Understanding Indiana’s Religious Freedom Restoration Act Controversy

Mike Pence - Religious Freedom Restoration ActPhoto of Mike Pence,

After a national uproar over Indiana’s Religious Freedom Restoration Act, the state’s Governor Mike Pence is attempting to clear up his view on the Senate Bill. In a press conference, Pence said, “If this law had been about discrimination, I would have vetoed it.”

Why is this act causing so much controversy? Taking effect on July 1st, 2015, the Senate Bill 101 prohibits a governmental entity from substantially burdening a person’s exercise of religion, even if the burden results from a rule of general applicability. It prohibits an applicant, employee, or former employee from pursuing certain causes of action against a private employer.

Essentially, and according to Pence, the act is meant to protect free exercise of religion.

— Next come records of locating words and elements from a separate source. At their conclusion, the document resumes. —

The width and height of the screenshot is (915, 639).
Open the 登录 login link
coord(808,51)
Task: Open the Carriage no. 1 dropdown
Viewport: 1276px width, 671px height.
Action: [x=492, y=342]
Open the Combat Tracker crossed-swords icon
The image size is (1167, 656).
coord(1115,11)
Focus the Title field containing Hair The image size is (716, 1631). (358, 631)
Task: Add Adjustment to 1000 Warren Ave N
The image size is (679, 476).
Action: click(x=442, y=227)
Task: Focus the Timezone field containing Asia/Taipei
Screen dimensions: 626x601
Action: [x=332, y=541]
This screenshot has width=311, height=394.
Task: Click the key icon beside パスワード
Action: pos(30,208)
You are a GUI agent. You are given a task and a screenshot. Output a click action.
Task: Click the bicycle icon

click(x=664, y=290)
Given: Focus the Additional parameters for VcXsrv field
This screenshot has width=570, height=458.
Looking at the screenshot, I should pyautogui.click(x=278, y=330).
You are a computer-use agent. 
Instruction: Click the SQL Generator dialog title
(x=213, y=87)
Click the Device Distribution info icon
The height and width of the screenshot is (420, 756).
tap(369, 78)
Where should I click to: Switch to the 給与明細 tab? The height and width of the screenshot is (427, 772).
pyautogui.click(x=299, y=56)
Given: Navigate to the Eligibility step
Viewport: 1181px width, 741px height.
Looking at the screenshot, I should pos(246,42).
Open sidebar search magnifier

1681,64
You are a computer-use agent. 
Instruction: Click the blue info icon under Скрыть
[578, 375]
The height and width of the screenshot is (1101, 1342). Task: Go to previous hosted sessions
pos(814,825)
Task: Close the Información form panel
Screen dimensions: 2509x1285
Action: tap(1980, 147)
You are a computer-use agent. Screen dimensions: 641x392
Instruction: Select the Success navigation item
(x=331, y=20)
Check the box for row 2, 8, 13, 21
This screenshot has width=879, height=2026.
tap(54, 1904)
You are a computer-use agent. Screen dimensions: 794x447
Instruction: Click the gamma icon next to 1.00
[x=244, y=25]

Say someone is fired from their job and they believe their termination was due to their sexual orientation, race, etc.; the employee would not be able to take action against the company. 

Many organizations have spoken out against the act. Mark Emmert, NCAA President said in a statement, “We are especially concerned about how this legislation could affect our student-athletes and employees. We will work diligently to assure student-athletes competing in, and visitors attending, next week’s Men’s Final Four in Indianapolis are not impacted negatively by this bill. Moving forward, we intend to closely examine the implications of this bill and how it might affect future events as well as our workforce.”

On Monday, Indianapolis Mayor Greg Ballard and the City-County Council on Monday called on the Indiana General Assembly to either repeal the Religious Freedom Restoration Act or add explicit protections for sexual orientation and gender identity in state law.